Billie Eilish is a perfect test case for the Californian company’s story because Apple has worked with the singer in the past year to debut new music, produce a short animated Christmas film, and plaster her face all over the Apple Music app in the lead-up to When We Fall Asleep, Where Do We Go?.
That’s what initially made me chuckle when I saw that the album had garnered 800,000 global pre-saves because this is a statistic that’s never (until two weeks ago) been a public-facing point of pride. This is partly because unlike an album pre-order, which comes with a specific price tag attached to it, the amount of streams generated from a pre-save is far less exact. Luckily, Music Business Worldwide quickly followed up (“Billie Eilish proves that young people WILL stream blockbuster albums… when they’re encouraged to do so
”) on Monday after the album’s release, stating how well the entire
album was streaming on Apple Music. Yet again, without any further context about the streaming performance of other albums, it’s hard to glean much real value from these isolated information drops.

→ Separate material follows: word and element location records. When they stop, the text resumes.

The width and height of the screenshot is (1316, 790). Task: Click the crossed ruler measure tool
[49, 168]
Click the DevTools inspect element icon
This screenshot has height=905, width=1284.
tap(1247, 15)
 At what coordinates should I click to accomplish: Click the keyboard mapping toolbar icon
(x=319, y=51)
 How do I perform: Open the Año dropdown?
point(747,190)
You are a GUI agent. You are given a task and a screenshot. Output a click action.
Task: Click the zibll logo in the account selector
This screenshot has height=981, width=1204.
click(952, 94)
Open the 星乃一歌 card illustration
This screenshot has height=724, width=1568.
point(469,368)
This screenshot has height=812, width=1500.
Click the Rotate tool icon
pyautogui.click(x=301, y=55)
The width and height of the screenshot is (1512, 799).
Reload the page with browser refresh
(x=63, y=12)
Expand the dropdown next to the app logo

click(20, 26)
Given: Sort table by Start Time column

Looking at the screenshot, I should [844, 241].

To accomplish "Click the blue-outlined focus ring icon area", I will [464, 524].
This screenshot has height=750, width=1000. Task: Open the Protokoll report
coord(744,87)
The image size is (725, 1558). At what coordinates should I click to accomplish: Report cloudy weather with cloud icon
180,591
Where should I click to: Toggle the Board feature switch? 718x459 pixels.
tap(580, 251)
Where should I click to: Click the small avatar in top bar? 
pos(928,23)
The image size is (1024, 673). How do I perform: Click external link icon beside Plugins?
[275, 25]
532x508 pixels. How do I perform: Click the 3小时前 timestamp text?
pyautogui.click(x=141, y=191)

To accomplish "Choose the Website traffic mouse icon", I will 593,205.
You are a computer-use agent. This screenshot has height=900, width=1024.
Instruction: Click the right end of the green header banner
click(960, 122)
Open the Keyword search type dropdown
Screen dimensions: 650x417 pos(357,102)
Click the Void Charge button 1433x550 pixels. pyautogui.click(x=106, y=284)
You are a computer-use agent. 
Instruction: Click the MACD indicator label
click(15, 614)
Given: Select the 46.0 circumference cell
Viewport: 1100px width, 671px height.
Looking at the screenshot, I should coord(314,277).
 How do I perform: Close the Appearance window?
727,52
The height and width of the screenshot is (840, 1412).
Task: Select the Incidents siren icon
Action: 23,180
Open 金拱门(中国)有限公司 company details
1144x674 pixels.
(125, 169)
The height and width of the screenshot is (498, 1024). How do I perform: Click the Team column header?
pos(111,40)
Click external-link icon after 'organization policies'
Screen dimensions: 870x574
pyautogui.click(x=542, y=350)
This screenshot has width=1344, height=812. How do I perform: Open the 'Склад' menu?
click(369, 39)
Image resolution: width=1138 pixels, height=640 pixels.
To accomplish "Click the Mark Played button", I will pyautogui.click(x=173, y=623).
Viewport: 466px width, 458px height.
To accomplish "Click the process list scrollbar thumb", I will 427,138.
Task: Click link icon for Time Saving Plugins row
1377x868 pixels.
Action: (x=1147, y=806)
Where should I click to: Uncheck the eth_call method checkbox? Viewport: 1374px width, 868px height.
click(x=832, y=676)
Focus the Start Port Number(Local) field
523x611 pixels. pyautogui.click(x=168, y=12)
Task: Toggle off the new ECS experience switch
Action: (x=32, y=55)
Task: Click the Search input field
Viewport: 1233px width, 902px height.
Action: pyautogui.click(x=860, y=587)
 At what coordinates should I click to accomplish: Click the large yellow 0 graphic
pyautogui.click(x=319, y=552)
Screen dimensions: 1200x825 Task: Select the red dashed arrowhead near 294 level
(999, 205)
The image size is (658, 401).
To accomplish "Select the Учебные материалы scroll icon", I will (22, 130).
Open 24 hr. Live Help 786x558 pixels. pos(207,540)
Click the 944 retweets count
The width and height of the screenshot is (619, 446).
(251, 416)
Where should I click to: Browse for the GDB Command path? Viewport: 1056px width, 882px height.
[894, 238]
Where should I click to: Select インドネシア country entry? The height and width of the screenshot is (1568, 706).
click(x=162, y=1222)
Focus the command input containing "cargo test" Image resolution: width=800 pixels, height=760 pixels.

Last Friday, Music Ally wrote about
how major music streaming services scrambled to promote Eilish’s album. In short, YouTube released a documentary series, Apple made an effort to push the album in the ways I’ve just described, and Spotify created something called the “Billie Eilish Experience” where one could access unique video content. The piece attempts to close on a hopeful note:
Our hope, though, is that the effort and thought being put in to these kinds of ‘storytelling’ campaigns at the top end of the artist pyramid will have an impact further down, with product features and learnings that other musicians can use to properly connect with fans, rather than just being another line on a playlist.
I won’t hold out the same amount of hope because it doesn’t really seem like it’d be in the interest of any of these streaming services to put in the effort that went into Eilish, unless it was put into an artist that is already at a level of notoriety where such obnoxious promotion wouldn’t be a turn off to users. There is also no economic incentive for these companies to champion smaller acts with this level of support; yes, Apple Music premiered Eilish’s earlier work, but that was still years after she had signed to Interscope.